Was zu tun ist
Gib aus der folgenden Auflistung den Abschnitt unverändert wieder, der mit der Zeile beginnt, die "The height and" enthält, und mit der Zeile endet, die "click(x=112, y=53)" enthält. Beide Zeilen gehören dazu.

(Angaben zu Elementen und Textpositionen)
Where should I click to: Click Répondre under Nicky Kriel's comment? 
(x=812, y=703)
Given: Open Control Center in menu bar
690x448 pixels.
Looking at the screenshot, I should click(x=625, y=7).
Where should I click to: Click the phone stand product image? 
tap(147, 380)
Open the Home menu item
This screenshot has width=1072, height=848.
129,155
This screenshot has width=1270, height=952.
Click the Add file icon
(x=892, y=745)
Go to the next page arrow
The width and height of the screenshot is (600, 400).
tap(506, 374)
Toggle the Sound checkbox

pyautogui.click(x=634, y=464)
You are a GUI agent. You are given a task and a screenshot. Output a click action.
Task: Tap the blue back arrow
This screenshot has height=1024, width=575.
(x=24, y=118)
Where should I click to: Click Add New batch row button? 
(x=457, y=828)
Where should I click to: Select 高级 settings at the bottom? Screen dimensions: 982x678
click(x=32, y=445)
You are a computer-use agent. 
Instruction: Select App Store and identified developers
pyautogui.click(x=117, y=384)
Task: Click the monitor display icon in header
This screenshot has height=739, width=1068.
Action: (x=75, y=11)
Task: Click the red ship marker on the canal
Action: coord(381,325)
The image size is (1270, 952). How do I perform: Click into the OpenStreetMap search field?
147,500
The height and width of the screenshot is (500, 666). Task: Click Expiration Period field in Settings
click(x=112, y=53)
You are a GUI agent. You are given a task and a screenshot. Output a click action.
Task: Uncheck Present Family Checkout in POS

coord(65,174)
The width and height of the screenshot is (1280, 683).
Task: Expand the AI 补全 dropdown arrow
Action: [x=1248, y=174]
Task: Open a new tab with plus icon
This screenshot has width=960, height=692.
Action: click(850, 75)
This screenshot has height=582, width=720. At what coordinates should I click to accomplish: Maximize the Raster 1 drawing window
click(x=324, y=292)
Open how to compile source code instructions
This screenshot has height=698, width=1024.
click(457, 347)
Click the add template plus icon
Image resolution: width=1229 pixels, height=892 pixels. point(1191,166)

Antwort
The height and width of the screenshot is (500, 666). Task: Click Expiration Period field in Settings
click(x=112, y=53)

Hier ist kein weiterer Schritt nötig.